En el campo, la esperanza se traduce en no abandonar a quienes quedan cuando los demás se van. La Iglesia no debe ser solo recuerdo: debe ser cercanía que sostiene la fe y hace posible la celebración adecuada de los sacramentos.

¿Cómo hacer que la Eucaristía sea “voz de esperanza” hoy?

Para que la celebración eucarística no sea solo un acto ritual, sino verdadera voz de esperanza, conviene proponer gestos concretos, adaptados a la vida urbana y rural.

En comunidades urbanas

Escuchar el borde: identificar a quienes viven “sin pertenecer” —personas solas, migrantes, desempleados, enfermos— y asumir, al menos, una forma estable de acompañamiento al estilo de la caridad eucarística, no solo esporádica.
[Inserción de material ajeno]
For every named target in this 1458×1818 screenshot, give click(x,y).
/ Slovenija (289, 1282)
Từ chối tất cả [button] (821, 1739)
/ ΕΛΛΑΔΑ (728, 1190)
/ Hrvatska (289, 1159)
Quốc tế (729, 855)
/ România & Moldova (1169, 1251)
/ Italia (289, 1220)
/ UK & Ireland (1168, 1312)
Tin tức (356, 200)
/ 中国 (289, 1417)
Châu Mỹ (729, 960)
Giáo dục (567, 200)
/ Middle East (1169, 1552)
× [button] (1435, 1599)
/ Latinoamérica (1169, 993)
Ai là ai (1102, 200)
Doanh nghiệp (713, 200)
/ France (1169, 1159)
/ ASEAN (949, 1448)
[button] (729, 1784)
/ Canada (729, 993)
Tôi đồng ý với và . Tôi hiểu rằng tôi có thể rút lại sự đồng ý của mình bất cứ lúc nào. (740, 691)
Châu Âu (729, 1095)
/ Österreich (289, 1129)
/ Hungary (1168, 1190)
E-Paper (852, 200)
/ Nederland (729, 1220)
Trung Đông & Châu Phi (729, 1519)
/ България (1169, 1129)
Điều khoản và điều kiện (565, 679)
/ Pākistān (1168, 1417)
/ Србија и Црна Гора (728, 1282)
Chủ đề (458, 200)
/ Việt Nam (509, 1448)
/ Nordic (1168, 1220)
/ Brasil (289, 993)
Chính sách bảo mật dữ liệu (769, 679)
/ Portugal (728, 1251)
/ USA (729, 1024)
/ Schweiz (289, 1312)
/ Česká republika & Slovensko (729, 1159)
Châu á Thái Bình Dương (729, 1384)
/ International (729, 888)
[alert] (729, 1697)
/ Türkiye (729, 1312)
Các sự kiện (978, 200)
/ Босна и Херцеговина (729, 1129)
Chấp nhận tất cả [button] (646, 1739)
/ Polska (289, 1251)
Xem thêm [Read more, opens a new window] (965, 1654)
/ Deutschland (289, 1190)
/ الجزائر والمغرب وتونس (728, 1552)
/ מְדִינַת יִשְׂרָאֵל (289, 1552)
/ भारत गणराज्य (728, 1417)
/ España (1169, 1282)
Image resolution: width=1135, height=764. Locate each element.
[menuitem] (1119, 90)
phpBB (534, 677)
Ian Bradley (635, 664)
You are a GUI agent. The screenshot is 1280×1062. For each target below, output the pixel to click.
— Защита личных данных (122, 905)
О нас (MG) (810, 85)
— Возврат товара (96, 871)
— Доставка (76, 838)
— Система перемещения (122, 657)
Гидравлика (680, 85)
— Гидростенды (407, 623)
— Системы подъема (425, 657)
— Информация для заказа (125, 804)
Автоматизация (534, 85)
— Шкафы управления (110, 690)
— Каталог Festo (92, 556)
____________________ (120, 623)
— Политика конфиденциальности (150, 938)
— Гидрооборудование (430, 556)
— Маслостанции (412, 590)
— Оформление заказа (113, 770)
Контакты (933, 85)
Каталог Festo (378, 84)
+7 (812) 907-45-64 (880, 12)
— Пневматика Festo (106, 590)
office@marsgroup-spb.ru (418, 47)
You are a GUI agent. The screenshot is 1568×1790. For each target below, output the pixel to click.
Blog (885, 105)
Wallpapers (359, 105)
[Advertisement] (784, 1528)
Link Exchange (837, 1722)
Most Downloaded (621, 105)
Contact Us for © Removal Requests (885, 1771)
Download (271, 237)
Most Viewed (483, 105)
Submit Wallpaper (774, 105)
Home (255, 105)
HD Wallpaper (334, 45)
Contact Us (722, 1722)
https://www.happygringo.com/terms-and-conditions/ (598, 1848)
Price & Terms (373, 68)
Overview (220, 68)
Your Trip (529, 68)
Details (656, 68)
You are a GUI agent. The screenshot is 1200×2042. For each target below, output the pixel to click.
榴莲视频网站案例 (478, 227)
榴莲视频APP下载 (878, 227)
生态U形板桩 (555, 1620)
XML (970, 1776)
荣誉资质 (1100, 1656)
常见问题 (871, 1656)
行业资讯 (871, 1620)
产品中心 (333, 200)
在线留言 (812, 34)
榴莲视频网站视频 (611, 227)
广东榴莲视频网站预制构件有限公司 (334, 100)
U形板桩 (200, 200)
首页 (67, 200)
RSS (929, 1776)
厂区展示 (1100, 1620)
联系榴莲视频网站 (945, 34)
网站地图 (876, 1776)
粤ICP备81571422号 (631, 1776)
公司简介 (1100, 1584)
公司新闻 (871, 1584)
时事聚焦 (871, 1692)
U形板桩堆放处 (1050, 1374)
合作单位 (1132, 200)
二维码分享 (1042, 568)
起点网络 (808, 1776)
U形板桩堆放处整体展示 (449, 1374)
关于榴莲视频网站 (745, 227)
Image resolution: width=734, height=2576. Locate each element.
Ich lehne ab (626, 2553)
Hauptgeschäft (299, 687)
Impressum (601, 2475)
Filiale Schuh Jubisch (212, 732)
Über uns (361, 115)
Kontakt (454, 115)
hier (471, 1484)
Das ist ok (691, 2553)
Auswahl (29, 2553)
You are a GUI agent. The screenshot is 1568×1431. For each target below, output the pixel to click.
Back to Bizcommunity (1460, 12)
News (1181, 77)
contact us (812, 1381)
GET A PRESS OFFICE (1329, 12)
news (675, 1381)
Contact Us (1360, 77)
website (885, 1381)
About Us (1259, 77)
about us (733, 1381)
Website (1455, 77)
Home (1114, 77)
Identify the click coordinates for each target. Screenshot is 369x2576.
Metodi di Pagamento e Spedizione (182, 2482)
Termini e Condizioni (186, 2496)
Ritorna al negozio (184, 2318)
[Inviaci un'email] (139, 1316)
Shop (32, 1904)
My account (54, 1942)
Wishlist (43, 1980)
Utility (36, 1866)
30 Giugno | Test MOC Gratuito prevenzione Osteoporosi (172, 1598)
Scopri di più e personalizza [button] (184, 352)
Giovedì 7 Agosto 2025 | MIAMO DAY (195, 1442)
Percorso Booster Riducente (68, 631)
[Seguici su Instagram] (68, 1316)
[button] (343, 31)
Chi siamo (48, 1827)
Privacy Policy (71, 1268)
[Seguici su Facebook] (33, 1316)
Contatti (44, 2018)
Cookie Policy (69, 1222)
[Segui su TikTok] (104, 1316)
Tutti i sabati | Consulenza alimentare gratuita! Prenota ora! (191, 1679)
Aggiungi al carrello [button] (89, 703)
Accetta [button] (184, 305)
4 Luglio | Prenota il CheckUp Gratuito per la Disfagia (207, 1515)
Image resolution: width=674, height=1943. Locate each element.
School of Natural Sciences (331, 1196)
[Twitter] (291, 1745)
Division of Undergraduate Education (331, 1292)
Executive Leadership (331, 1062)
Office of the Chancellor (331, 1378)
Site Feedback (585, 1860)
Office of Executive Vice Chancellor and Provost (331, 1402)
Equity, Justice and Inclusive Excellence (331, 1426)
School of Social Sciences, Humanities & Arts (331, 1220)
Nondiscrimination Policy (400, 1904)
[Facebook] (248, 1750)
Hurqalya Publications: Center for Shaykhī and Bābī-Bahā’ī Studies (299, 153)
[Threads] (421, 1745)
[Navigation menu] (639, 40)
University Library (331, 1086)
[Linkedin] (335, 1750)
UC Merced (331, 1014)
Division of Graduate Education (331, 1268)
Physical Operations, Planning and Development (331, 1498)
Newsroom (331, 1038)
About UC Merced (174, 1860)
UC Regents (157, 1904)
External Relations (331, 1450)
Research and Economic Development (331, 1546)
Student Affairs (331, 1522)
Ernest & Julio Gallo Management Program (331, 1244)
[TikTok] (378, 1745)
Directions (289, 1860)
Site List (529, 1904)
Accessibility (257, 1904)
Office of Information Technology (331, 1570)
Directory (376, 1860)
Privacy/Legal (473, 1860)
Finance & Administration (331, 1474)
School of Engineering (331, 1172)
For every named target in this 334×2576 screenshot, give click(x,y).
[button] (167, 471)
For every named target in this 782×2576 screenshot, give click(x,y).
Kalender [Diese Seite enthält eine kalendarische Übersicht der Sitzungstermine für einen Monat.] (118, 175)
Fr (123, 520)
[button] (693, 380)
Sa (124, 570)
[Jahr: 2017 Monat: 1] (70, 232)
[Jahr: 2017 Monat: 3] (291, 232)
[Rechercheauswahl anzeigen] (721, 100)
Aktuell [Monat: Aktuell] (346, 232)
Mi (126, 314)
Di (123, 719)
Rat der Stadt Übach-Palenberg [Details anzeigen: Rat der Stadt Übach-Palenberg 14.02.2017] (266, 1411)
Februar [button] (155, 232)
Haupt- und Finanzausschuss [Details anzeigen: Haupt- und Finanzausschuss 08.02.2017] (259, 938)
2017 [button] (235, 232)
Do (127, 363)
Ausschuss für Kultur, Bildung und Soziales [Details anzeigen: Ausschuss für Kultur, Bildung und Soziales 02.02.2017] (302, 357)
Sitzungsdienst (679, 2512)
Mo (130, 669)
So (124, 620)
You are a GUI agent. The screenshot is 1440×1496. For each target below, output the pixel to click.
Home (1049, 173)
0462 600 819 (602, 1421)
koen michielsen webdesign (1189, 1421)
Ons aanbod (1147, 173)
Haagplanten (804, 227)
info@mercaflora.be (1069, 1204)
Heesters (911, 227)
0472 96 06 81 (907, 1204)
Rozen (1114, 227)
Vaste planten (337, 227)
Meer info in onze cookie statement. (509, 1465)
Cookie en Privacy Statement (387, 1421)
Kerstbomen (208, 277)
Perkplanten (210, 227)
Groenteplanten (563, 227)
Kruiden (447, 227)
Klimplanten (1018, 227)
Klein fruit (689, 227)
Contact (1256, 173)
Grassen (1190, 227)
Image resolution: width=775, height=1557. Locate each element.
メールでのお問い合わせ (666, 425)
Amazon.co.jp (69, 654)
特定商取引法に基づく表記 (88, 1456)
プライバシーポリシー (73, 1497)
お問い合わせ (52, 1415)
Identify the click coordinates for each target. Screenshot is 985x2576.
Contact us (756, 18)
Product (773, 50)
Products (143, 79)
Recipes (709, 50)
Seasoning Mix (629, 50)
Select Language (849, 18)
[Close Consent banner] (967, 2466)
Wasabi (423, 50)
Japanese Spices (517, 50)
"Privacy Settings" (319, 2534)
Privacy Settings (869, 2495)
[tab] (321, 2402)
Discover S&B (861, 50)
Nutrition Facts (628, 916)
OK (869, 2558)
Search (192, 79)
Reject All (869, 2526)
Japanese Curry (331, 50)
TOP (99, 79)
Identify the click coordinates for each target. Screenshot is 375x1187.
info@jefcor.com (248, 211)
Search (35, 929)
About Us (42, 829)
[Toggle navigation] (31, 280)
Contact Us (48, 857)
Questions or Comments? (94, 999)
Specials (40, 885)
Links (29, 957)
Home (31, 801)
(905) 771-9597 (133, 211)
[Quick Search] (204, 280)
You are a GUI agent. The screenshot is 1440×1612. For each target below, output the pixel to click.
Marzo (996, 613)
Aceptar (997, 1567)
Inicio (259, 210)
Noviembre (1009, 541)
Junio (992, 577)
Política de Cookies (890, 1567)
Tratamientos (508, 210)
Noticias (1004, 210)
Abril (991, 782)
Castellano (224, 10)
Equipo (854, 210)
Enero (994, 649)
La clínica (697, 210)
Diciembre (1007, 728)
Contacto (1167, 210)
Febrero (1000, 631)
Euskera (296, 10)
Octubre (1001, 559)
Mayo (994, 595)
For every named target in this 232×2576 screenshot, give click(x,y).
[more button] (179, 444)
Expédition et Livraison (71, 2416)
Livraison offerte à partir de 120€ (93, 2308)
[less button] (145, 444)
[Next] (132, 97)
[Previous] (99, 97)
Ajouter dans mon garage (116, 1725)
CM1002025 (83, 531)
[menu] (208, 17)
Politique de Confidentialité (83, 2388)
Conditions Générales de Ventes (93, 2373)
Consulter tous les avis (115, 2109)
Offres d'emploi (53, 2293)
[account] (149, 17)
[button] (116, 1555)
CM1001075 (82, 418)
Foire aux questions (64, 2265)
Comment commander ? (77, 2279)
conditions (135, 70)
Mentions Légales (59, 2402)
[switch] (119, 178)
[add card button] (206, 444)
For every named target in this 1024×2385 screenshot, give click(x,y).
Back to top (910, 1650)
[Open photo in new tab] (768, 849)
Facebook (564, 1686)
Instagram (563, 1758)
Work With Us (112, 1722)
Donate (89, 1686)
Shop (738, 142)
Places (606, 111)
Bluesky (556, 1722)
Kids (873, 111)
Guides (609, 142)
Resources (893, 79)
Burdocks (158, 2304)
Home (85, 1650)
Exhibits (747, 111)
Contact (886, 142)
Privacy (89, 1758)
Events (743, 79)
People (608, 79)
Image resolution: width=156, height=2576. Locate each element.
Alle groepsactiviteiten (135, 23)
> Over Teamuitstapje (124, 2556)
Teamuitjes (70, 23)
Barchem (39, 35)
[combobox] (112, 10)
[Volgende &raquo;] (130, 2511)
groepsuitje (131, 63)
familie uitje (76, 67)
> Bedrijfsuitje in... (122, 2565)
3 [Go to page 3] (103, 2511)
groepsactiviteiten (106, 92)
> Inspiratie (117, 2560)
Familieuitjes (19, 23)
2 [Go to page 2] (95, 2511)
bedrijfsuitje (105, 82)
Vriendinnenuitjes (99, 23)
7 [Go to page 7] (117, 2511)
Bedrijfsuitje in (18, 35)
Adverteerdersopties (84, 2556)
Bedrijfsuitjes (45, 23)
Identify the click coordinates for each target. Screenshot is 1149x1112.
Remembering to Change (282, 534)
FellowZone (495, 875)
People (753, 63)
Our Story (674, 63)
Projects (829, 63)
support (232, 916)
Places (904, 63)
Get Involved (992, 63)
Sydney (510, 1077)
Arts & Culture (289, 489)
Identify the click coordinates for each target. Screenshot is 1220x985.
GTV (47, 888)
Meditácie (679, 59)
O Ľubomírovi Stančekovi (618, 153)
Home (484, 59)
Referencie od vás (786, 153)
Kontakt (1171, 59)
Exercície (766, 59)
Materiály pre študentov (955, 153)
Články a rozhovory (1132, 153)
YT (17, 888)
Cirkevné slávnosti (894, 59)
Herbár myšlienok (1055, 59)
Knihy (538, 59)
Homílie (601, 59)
Volver la mirada hacia Dios que habita casas, caminos, hospitales, colegios y calles, y traducirlo en solidaridad real, buscando oportunidades donde la Eucaristía se convierta en fraternidad visible.

En comunidades rurales sostener la celebración y la cercanía: si hay dificultades de personal o distancia, fortalecer los programas que garanticen la atención a la vida religiosa y la adecuada celebración de los sacramentos. La esperanza cristiana se siembra con presencia pastoral.

No perder la “riqueza espiritual”: organizar celebraciones y encuentros que permitan a los jóvenes y a quienes vuelven redescubrir la fe de los mayores y la vida de la parroquia como comunidad, no como referencia lejana.

Que el altar se note fuera del templo: la Eucaristía planta “una semilla de esperanza viva” para el trabajo cotidiano y empuja a transformar el mundo con el Evangelio. Antes de terminar la celebración, asumir una acción concreta de justicia, paz, solidaridad o defensa de la vida durante la semana.

En la ciudad, esa esperanza rompe el anonimato, libera el corazón del encierro y vuelve a descubrir que Dios camina en las calles.

En el campo, esa esperanza sostiene a los que quedaron, acompaña al sacerdote que permanece, y renueva la fe donde la vida se vuelve vulnerable.

Que nuestra celebración eucarística sea de verdad la voz de la esperanza: una esperanza que da gracias, cambia la vida y se vuelve caridad hasta que el Señor vuelva.

Señor Jesús, presente veladamente en la Eucaristía, haznos vivir en esperanza gozosa. Despierta en nuestras CEM de los barrios y en las veredas la mirada de fe que descubre tu presencia, y enciende en nuestras manos obras concretas de justicia, solidaridad y paz.

Que al participar en tu Mesa no nos separe la indiferencia, sino que nos una tu caridad. Conviértenos “eucarísticos” para que el mundo crea. Amén.